La Commission européenne a proposé son plan pour répondre aux besoins de gaz naturel des Etats membres. Des mesures qui visent à éviter les pénuries au cours de l'hiver 2023-2024. Analyse. Par Charles Cuvelliez et Patrick Claessens, Ecole Polytechnique de Bruxelles et Université de Bruxelles.
Ursula von der Leyen, présidente de la Commission européenne.
Ursula von der Leyen, présidente de la Commission européenne. (Crédits : Reuters)

Le plan de la Commission européenne pour mettre en place un acheteur unique sur le gaz a savamment fuité, lundi passé, en préparation du Conseil européen qui devra statuer une fois pour toutes si oui ou non les Etats membres achèteront ensemble leur gaz et s'ils seront capables d'imposer un plafond de prix. Depuis, la Commission a confirmé son contenu et l'a publié (on comprend qu'on en est à la version 7 au titre du fichier !).

C'est surtout l'hiver 2023-2024 qui fait peur: pour cet hiver, nos stocks sont pleins... car nous avons eu de la chance. Il y avait assez de gaz pour les remplir, peu de demande de la part de la Chine et de l'Asie malgré la défection progressive des livraisons russes. La Commission a renforcé ses liens avec des fournisseurs alternatifs de gaz (liquide essentiellement) : Etats-Unis, Canada, Egypte, Israël, Azerbaïdjan. Un dialogue renforcé a repris entre l'Europe et l'Algérie. Il fait suite, il faut dire, au défilé de quelques chefs d'Etat qui sont venus dans ce pays pour sécuriser, seuls, leurs emplettes.

Dans ce plan, il s'agit d'abord de surmonter les obstacles juridiques à créer le concept d'acheteur unique via la consolidation de la demande et ainsi lancer des appels d'offres pour un volume plus grand. Les Etats membres devront passer par ces achats groupés pour au moins 15 % de leur volume à stocker annuellement à côté desquels pourront se mettre en place des consortiums sur base volontaire d'achats groupés de gaz entre sociétés européennes sans invoquer les articles du traité de Rome qui interdisent de tels cartels.

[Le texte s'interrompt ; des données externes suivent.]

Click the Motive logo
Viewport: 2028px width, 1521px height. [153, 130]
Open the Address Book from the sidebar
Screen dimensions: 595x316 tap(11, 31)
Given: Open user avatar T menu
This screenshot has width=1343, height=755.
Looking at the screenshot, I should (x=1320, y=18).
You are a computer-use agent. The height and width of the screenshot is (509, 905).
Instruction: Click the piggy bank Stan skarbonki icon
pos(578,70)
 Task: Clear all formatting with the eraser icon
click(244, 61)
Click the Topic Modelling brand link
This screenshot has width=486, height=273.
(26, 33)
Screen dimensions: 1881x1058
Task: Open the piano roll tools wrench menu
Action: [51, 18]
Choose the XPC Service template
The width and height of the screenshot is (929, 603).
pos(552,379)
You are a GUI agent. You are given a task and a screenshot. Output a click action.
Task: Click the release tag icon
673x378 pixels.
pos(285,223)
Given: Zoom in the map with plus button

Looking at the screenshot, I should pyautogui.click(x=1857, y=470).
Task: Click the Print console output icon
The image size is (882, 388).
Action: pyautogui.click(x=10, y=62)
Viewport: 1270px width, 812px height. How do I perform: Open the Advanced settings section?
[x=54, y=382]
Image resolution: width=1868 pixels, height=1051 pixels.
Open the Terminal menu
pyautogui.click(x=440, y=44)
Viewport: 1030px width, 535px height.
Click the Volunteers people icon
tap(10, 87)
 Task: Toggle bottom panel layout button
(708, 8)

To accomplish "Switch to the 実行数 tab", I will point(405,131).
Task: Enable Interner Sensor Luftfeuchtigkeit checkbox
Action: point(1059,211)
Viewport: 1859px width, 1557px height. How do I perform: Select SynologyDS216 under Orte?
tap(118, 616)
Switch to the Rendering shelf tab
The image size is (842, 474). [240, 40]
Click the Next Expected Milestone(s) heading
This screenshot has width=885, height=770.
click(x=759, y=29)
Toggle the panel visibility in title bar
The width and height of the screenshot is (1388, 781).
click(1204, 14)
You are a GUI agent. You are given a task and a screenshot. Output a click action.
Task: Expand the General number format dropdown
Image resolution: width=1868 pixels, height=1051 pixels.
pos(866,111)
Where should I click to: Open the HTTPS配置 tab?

Des achats groupés faits en toute transparence

Avec des achats groupés, la Commission vise à garantir pour tous un accès équitable à de nouveaux marchés internationaux et des nouveaux fournisseurs tout en donnant plus de poids aux Européens. Ces achats groupés doivent se faire en toute transparence. Les contrats conclus ou les intentions de contrats devront être publiés sur une plateforme pour s'assurer que les objectifs de sécurité d'approvisionnement sont remplis. Cette transparence, peu commune, devrait empêcher que les États membres se concurrencent et surenchérissent même involontairement à l'instigation des producteurs. Une avancée tout aussi positive sera l'obligation de renseigner les capacités de stockage et de transport inutilisées sur une longue période en cas de congestion à court terme (une des causes de la volatilité des prix, selon la Commission). Elles doivent alors pouvoir être utilisées sur le champ.

La Commission se donne la liberté de relever les objectifs de réduction de consommation de gaz si elle voit que les objectifs actuels ne seront pas atteint de manière volontaire. La Commission va aussi proposer des mesures qui donneront la latitude aux Etats membres de diminuer de force la consommation non essentielle pour laquelle elle donne des exemples caricaturaux comme le chauffage à l'extérieur. Il faut préserver les secteurs essentiels dans les services et l'industrie. Les Etats membres pourront aussi redéfinir les catégories de consommateurs qui doivent être protégés en toute circonstance de la précarité.

Solidarité et prix

On trouve écrite noir sur blanc l'obligation de solidarité : un pays en manque brutal de gaz doit pouvoir compter sur la livraison de gaz par les autres Etats membres moyennant une juste rétribution.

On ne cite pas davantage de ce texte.